El francotirador paciente. Arturo Pérez-Reverte. Alfaguara: Madrid, 2013
We can be heroes just one day
Por lo menos son quince años los que me separan de la última lectura de una novela de Don Arturo Pérez-Reverte, tal vez más. Hasta hoy, largo domingo de descanso en que me he ventilado del tirón su más reciente publicación, El francotirador paciente, no había vuelto a acudir a sus escritos para pasar mis ratos de ocio, de reflexión o de lo que sea que uno pase cuando decide meterse una novela entre pecho y espalda. En esos quince años (o más) he tenido siempre la sensación de que cada vez que el susodicho abre la boca o transfiere sus vertidos verbales al papel impreso, hay alguien en algún sitio que le aplaude, que asiente con la cabeza sus lúcidas réplicas y provocaciones y que se suma a la larga lista de admiradores y/o lectores potenciales de sus obras, gracias precisamente a eso que ha expresado.
Arturo Pérez-Reverte, pienso, es un soberbio narrador. Lo creía hace quince años y lo sigo creyendo ahora. El maestro de esgrima (Mondadori: Madrid, 1988), La tabla de Flandes (Alfaguara: Madrid, 1990) y La piel del tambor (Alfaguara: Madrid, 1995) si bien llegaron a mí en un momento en el cual comenzaba a interesarme por la literatura y en el que muy probablemente fuera yo bastante influenciable en mis criterios, fueron grandes compañeras y animados temas de conversación. Para eso me sirvieron y así permanecen en mi recuerdo.
Sin embargo, son sus otros textos, artículos de opinión y tantas otras intervenciones en forma de entrevista o colaboración con algún que otro programa de algún que otro medio los que me han hecho llegar a la conclusión que antes mencionaba: que Don Arturo encuentra -buscándola o no- la eterna complacencia deslenguada con sus lectores, espectadores u oyentes. Eso, a mí al menos, me carga bastante.

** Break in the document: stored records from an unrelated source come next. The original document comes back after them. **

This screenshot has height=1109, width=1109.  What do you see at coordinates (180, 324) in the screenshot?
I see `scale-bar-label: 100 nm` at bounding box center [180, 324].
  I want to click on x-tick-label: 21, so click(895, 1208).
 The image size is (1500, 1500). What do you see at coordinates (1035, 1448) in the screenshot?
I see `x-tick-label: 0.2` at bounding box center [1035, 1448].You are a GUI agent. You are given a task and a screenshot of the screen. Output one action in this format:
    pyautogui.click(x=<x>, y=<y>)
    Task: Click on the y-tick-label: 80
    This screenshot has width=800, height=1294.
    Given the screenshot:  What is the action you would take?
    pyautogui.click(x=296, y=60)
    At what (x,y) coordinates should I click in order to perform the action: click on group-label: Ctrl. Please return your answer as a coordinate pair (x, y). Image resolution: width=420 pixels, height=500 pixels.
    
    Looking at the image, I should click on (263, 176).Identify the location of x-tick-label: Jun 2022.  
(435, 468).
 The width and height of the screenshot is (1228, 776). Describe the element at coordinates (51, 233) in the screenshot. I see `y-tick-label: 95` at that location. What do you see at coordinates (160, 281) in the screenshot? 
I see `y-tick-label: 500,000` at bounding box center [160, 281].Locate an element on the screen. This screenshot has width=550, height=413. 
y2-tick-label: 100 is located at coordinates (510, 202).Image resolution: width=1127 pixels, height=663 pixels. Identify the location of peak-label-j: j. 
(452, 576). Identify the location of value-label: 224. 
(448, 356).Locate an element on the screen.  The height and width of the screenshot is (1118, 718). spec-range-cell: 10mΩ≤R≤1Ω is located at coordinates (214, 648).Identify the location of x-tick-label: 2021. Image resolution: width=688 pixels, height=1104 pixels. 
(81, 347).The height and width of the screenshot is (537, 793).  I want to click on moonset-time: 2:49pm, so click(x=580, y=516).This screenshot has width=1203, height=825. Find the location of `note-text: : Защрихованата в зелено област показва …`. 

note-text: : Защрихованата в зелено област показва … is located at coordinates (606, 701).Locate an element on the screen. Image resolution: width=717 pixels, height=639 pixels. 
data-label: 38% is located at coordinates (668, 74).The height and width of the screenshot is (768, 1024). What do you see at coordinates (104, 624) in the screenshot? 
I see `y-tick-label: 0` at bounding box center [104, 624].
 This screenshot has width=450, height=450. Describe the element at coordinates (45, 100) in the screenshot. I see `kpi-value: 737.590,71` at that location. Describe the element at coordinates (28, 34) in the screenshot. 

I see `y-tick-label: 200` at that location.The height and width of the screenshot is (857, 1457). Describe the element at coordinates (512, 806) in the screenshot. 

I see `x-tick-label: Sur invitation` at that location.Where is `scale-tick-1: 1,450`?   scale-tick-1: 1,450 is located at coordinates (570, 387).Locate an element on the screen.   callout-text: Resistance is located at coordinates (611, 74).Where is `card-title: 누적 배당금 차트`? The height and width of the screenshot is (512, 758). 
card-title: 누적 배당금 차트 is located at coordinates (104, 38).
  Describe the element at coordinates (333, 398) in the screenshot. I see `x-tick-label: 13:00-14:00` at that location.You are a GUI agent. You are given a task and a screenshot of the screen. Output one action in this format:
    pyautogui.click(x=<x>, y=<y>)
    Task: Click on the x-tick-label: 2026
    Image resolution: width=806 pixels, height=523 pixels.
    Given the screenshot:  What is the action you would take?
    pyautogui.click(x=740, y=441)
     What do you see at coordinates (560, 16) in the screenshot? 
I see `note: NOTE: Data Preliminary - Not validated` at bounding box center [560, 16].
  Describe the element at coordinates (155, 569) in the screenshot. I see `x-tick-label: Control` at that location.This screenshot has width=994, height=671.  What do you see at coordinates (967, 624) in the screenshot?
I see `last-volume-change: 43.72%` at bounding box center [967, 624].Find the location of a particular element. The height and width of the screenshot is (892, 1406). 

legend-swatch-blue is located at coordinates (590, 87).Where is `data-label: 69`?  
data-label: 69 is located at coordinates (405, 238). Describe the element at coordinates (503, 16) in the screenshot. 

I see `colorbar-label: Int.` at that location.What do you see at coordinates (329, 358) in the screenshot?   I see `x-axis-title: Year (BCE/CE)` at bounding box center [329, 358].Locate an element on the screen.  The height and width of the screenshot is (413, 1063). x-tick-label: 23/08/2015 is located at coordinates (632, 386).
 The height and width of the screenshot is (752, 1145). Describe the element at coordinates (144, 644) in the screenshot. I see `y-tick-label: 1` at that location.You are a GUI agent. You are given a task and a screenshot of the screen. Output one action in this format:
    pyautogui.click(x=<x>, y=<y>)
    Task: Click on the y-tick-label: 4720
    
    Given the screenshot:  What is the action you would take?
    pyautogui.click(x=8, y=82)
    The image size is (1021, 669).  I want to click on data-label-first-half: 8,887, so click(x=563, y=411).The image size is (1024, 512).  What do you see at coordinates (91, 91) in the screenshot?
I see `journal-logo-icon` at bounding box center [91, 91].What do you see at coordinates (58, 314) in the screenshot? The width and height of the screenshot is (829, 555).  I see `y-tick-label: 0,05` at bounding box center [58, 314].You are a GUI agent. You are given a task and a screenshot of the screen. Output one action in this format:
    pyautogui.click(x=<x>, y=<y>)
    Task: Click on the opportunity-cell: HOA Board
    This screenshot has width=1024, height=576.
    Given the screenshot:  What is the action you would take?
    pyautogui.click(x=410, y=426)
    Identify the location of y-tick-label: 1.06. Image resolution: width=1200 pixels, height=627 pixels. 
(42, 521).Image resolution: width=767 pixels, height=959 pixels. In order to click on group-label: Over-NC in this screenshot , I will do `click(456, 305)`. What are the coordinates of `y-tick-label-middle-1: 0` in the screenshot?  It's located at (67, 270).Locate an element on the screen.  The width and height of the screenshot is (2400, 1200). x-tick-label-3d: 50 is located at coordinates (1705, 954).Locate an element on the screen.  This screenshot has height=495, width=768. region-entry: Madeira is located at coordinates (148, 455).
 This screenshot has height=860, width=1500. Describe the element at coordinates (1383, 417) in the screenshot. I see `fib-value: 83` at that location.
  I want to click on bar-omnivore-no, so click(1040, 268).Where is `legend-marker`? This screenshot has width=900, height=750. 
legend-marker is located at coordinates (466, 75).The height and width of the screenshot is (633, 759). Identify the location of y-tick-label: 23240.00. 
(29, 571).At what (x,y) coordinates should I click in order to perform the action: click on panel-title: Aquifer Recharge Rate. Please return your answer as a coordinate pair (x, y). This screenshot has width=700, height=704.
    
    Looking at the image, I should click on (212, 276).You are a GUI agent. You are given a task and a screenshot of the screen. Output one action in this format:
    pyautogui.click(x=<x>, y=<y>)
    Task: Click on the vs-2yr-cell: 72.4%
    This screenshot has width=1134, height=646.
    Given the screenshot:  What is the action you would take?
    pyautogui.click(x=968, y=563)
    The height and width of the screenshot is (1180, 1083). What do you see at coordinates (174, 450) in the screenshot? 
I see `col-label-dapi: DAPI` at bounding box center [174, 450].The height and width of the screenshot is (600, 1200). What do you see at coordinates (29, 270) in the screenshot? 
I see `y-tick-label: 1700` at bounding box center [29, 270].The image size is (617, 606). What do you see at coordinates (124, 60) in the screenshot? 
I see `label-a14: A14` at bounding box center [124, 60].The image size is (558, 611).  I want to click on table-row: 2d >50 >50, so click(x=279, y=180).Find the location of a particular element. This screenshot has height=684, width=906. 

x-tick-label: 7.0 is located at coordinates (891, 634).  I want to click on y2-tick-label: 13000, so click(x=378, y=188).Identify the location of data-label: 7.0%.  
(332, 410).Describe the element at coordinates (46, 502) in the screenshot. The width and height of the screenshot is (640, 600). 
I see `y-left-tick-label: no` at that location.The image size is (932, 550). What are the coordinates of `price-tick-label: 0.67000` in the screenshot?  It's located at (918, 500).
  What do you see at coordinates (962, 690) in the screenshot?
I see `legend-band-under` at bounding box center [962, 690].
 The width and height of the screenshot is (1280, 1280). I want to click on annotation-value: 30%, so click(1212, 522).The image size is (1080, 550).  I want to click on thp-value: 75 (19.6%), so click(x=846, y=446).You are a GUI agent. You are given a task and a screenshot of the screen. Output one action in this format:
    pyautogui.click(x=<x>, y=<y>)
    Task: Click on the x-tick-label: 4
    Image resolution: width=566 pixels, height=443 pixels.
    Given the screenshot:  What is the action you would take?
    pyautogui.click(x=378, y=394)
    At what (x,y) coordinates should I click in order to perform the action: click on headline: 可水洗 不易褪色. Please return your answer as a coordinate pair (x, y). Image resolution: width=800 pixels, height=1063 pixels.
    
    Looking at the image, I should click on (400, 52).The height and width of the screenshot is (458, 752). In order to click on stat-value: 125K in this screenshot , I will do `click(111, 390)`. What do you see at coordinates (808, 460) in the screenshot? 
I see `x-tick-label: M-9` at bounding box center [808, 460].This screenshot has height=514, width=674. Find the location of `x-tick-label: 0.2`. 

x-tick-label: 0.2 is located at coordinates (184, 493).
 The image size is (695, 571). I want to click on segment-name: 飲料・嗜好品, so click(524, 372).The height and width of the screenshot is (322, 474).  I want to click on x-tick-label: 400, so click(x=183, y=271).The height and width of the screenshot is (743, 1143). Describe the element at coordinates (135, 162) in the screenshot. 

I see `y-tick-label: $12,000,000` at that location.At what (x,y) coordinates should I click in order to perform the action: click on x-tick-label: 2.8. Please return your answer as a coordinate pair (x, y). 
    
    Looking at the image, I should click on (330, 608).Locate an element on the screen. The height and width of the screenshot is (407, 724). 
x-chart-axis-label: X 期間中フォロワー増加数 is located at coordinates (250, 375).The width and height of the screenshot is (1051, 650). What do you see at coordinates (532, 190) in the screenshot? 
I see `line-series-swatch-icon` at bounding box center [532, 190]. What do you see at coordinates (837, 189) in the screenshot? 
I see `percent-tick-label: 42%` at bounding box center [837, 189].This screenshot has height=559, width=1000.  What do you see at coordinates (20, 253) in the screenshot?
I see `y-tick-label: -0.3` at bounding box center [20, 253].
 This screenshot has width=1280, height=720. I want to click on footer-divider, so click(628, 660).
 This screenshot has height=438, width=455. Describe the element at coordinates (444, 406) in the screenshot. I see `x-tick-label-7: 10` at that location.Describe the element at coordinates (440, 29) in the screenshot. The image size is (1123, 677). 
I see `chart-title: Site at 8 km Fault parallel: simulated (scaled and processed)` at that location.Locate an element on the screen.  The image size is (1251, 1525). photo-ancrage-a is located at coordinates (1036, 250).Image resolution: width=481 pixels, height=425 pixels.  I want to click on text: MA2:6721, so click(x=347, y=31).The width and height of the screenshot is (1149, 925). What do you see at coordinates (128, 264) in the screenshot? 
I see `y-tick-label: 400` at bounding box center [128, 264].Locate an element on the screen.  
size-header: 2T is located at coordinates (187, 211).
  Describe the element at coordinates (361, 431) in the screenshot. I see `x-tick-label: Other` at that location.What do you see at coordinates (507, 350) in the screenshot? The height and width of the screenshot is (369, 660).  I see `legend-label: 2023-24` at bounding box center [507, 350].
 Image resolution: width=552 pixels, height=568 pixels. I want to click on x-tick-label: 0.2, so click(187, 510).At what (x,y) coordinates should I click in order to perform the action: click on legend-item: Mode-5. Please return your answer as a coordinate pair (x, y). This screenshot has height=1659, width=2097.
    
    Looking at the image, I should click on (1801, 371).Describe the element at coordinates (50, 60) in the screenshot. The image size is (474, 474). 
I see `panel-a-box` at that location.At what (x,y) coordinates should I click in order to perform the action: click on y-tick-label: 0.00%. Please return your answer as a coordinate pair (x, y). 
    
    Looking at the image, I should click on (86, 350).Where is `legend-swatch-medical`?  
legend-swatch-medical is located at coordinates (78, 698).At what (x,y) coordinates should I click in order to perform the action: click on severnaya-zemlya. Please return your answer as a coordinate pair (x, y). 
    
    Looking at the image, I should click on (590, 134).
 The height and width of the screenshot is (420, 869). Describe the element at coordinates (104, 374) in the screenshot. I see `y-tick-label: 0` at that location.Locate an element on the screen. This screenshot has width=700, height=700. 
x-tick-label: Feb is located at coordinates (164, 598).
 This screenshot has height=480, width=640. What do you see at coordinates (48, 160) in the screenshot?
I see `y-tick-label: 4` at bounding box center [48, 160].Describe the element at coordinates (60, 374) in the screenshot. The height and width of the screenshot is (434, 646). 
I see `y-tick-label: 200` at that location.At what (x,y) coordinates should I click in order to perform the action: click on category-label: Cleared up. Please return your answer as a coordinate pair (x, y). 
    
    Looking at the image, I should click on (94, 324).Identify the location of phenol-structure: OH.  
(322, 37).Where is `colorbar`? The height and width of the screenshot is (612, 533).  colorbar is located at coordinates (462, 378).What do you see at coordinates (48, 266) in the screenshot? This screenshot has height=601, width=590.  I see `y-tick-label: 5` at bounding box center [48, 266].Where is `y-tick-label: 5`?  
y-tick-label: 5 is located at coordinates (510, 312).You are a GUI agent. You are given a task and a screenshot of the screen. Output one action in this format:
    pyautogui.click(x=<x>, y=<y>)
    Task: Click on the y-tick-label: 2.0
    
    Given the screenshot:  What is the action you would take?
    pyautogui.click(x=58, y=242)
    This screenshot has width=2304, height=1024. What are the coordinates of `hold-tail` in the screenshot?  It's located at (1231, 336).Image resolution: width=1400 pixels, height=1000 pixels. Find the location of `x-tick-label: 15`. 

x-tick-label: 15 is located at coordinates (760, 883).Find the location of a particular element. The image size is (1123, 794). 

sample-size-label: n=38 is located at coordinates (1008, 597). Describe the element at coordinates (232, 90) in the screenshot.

Precisamente, ese liderazgo ganado a golpe de provocación y persistencia ante la audiencia es el que sostiene el argumento de este último libro suyo: tal ejercicio es cuestionado desde varios puntos de vista por boca de antagónicos personajes y se plantea con tanta amabilidad, que una se rinde de nuevo a los poderes de la pluma de este hombre.
El francotirador paciente recrea el ambiente de una trama policíaca, conforme a las modas literarias actuales, a saber: hembra investigadora y más lista que el hambre, frágil y gélida como un carámbano de la montaña que irrumpe en un mundillo que a priori le es ajeno y en el que se convierte en blanco de amenazas, protecciones y chantajes a cada paso que la hace avanzar por él. Ella busca a alguien que se esconde, alguien lo suficientemente poderoso como para constituir una amenaza de dimensiones poco modestas, cuya cabeza además, tiene precio.
El escenario de la acción es la calle y los grafiteros, los «escritores de muros» cuyos principios fundamentales en la vida son el respeto y la reputación, el macarrismo de felpas y gorras que ocultan rostros. Un mundillo que encumbra a héroes por el hecho de atreverse a desafiar las normas y expresar en spray lo que opina más de uno pero que sólo se atreven a pintar ellos.
El trasfondo de la misma es el dilema del arte y sus límites, sus poderes y su precio: qué tipo de reacción persigue quien provoca por medio de una creación artística y por cuánto está dispuesto a venderse, si acaso tiene precio.